THE second longest-serving pope in history, John Paul II, who died in office in 2005 at the age of 84, has rather habituated us of late to the idea that popes are expected to carry on until they pop off. And it is true that while diocesan bishops must resign once they reach 75 and cardinals can no longer join a conclave past 80, no such rules apply to the Bishop of Rome and Supreme Pontiff of the Universal Church (to name just two of the pope’s titles).

But popes can, and do, resign. Not often, but they do. Back in 1045, the irredeemably outrageous Benedict IX - the only man to be pope more than once, and the only one ever to sell the papacy - stepped down, essentially for the cash. Accused by St Peter Damian of “feasting on immorality”, by Bishop Benno of Piacenza of committing “many vile adulteries and murders” and by Pope Victor III of being a pope “so vile, so foul, so execrable, that I shudder to think of it,” Benedict ostensibly resigned to get married - but not before he had sold the office to his godfather, who became Gregory VI (and had to resign himself the following year because, even by the standards of the 11th century, buying the papacy wasn’t really on).

More edifying is the case of Celestine V in 1294. A former Benedictine hermit, Celestine had never wanted to be pope.
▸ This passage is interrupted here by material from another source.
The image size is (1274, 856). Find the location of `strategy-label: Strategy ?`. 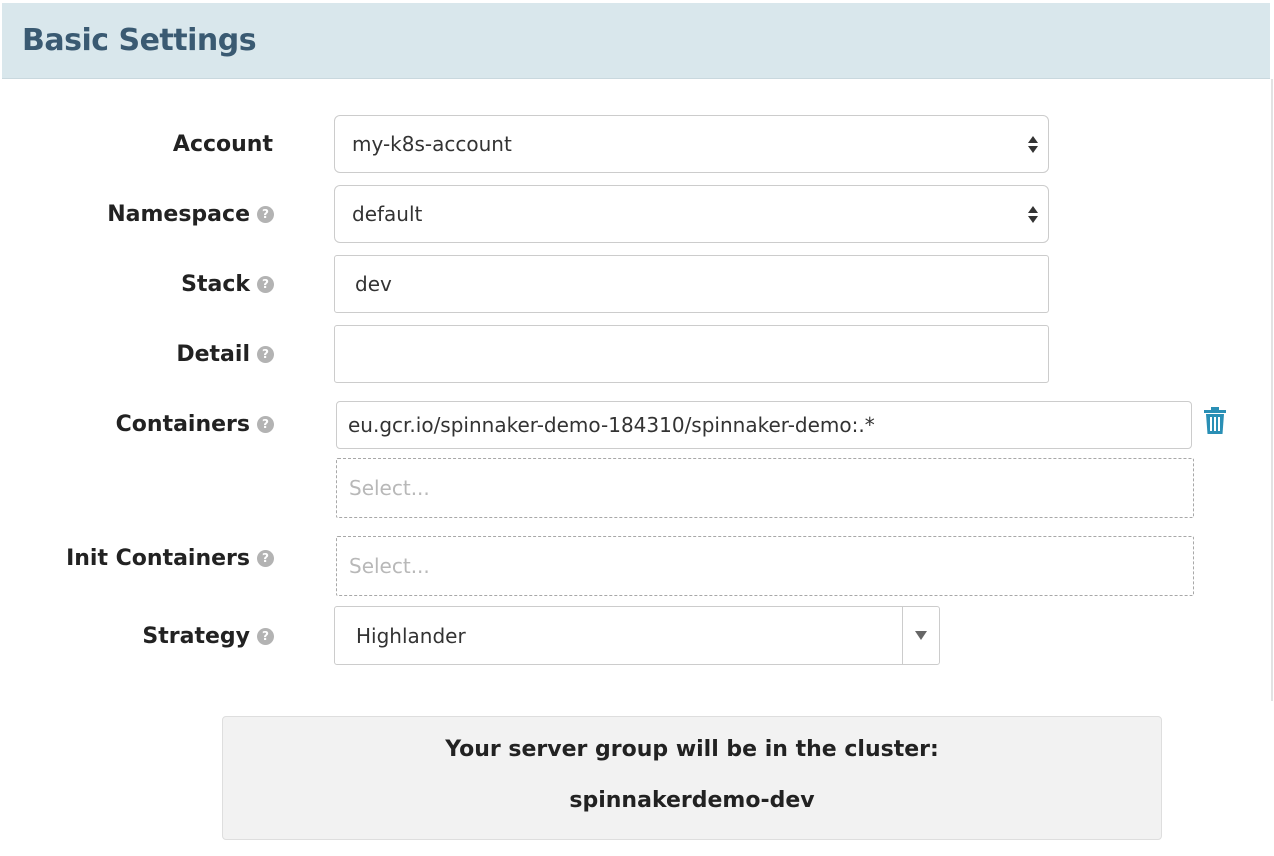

After a mere five months in office he issued a solemn decree declaring it permissible for a pope to resign and then promptly did so himself, citing “the desire for humility, for a purer life, for a stainless conscience, the deficiencies of his own physical strength, his ignorance, the perverseness of the people, his longing for the tranquility of his former life”.

His successor, Boniface VIII, however, refused to allow him to return to a life of solitary contemplation and instead had him locked up in the castle of Fumone, where he died in May 1296 (some suggest Boniface had him murdered).

The last pope to stand down was Gregory XII, who did so in 1415 to end the damaging Western schism, the split that divided the Catholic church for nearly 40 years and had, by the stage Gregory did the decent thing, reached the point where there were three different claimants to the papal throne: Roman Pope Gregory XII, Avignon Antipope Benedict XIII, and Pisan Antipope John XXIII.

Since then, a couple of popes - Pius VII and Pius XII - reportedly signed documents of resignation that were to take effect if they were ever kidnapped and imprisoned by (respectively) the French or the Nazis. So while Pope Benedict XVI’s announcement of resignation on Monday was a shock, it is not entirely unprecedented.